Is it actually required to have employees wake up and replace that specific fail...

brianwski · on Jan 26, 2021

> I would expect an automatic process - disable and remove failed drive completely from a tome, add SOME free reserve drive at SOME rack in the datacenter to the tome

We have spec'ed this EXACT project a couple different ways but haven't built it yet. In one design, there would be a bank of spare blank drives plugged into a computer or pod somewhere, let's pretend that is on a workbench in the datacenter (it wouldn't be, but it helps the description). The code would auto-select a spare drive from the workbench and begin the rebuild in the middle of the night. At whatever time the datacenter technician arrives back in the datacenter they can move the drive from the workbench and insert it in place of the failed drive in the vault. It doesn't even matter if it is half way through the rebuild, the software as written today already handles that just fine. It would just continue from where the rebuild left off when it was pulled from the workbench.

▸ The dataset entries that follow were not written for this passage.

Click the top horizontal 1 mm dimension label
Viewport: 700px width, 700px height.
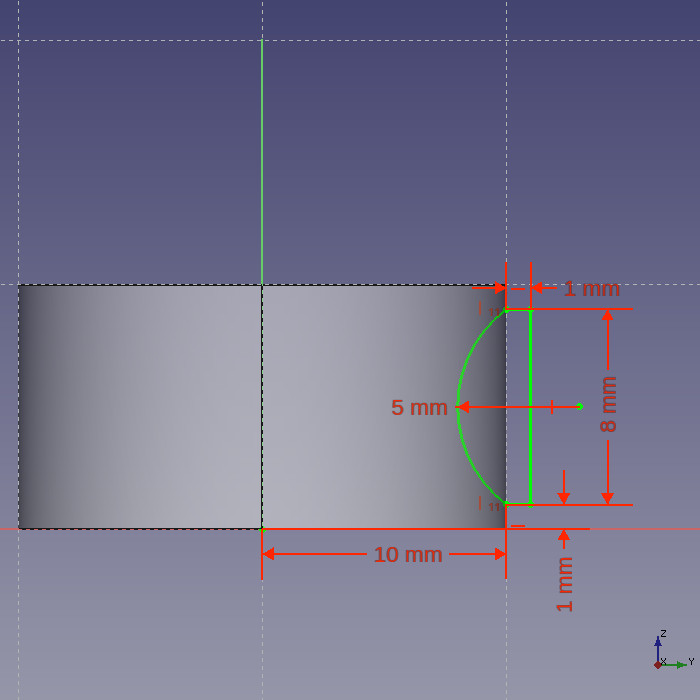(x=591, y=289)
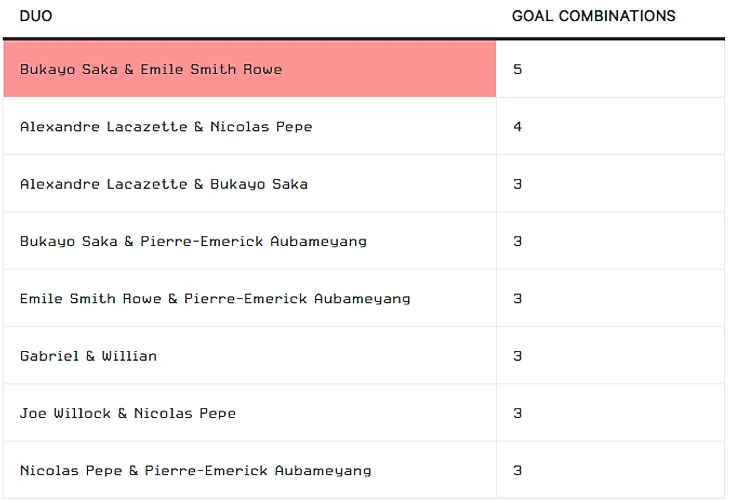Select the goal count for Gabriel & Willian
The image size is (730, 501).
pyautogui.click(x=517, y=356)
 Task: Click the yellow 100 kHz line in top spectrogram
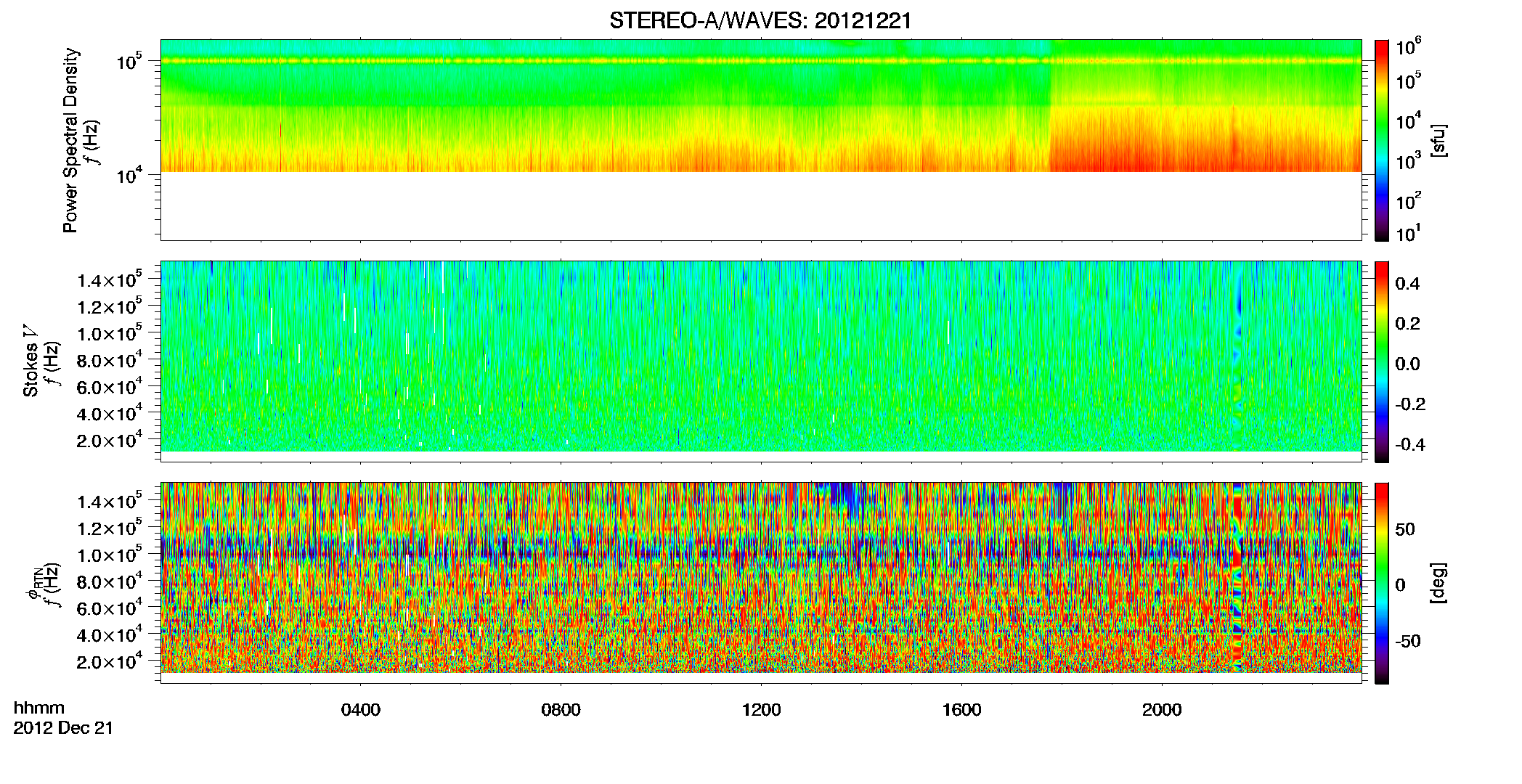click(x=760, y=61)
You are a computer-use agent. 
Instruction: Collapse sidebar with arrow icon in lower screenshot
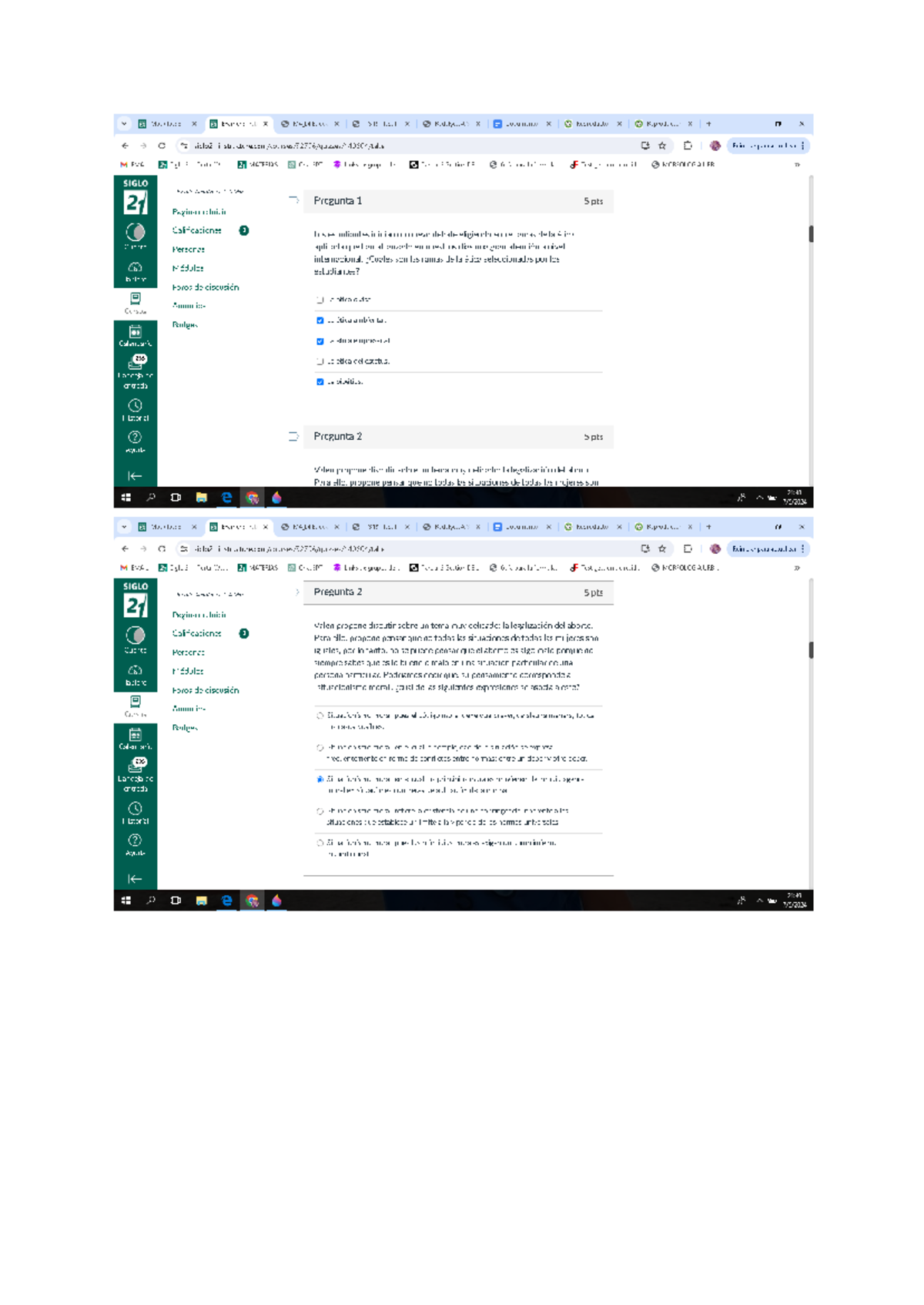click(135, 879)
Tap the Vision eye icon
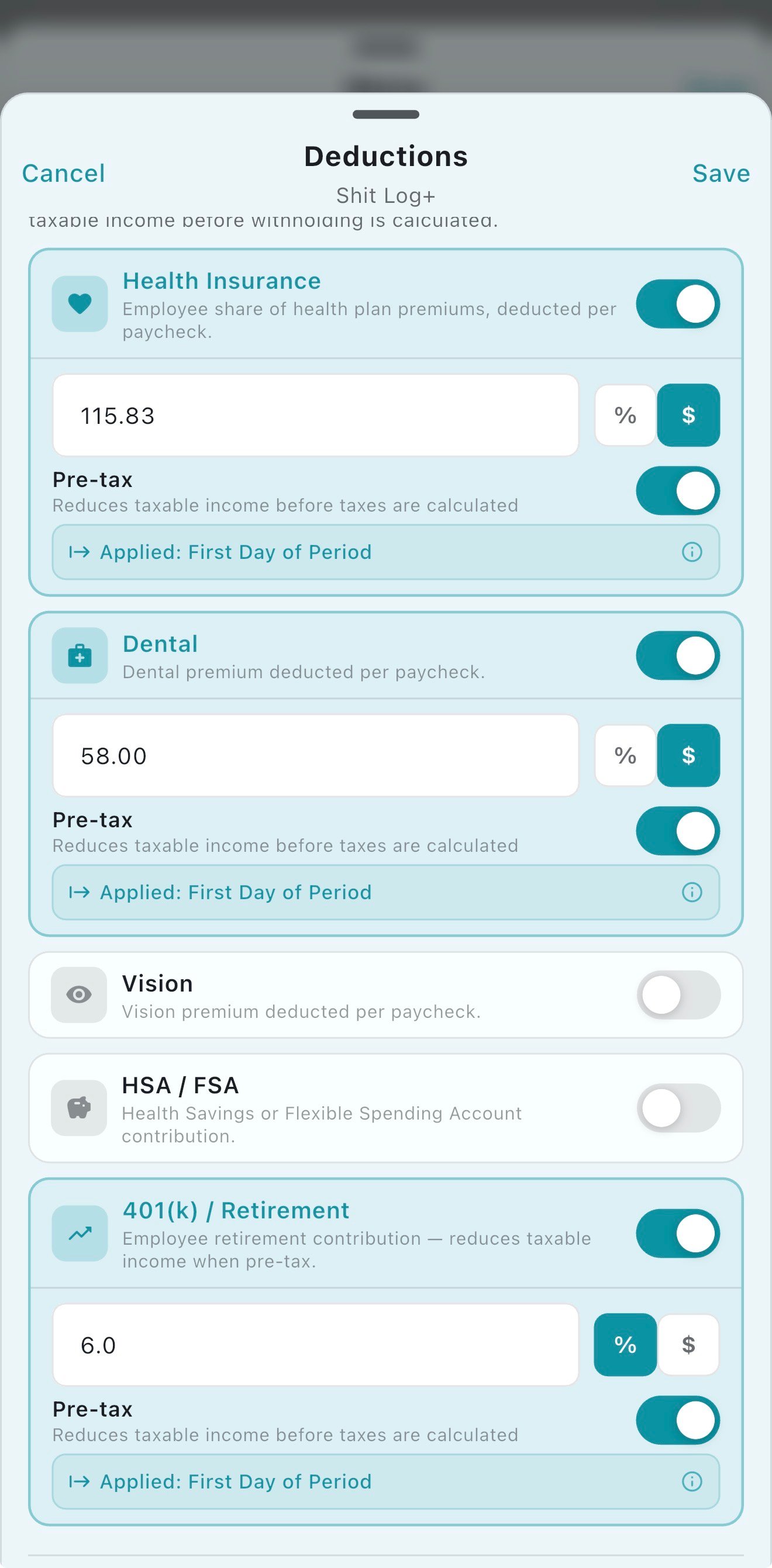The width and height of the screenshot is (772, 1568). click(79, 994)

The reason we don't really want to leave the drive in a random location across the datacenter in the long run is we prefer to isolate the network chatter that goes on INSIDE of one vault to be on one network switch (although a few vaults span two switches to not waste ports on the switches). Pods inside the vault rebuild the drive by talking with the OTHER 19 members of the vault, and we don't want that "network chatter" expanding across more and more switches. I'm certain the first few months of that would be FINE, maybe even for years. But we just don't want to worry about some random choke point getting created that throttles the rebuilds in some corner case without us in control of it. Each pod has a 10 Gbit/sec network port, and (I think) a 40 Gbit/sec uplink to the next level of switches upstream. The switches have some amount of spare capacity in every direction, but my gut feeling is in some corner case the capacity could choke out. We try to save money by barely provisioning everything to what it needs without much spare overhead.

Plus the time to walk a drive across the datacenter isn't that big of a deal. Some of the rebuilds of the largest drives can take a couple days ANYWAY. That 5 extra minutes isn't adding much durability.

hinkley · on Jan 27, 2021

Seems like a simpler automatic process would be to increase the redundancy level by 1, and reduce the severity of each failure level a bit.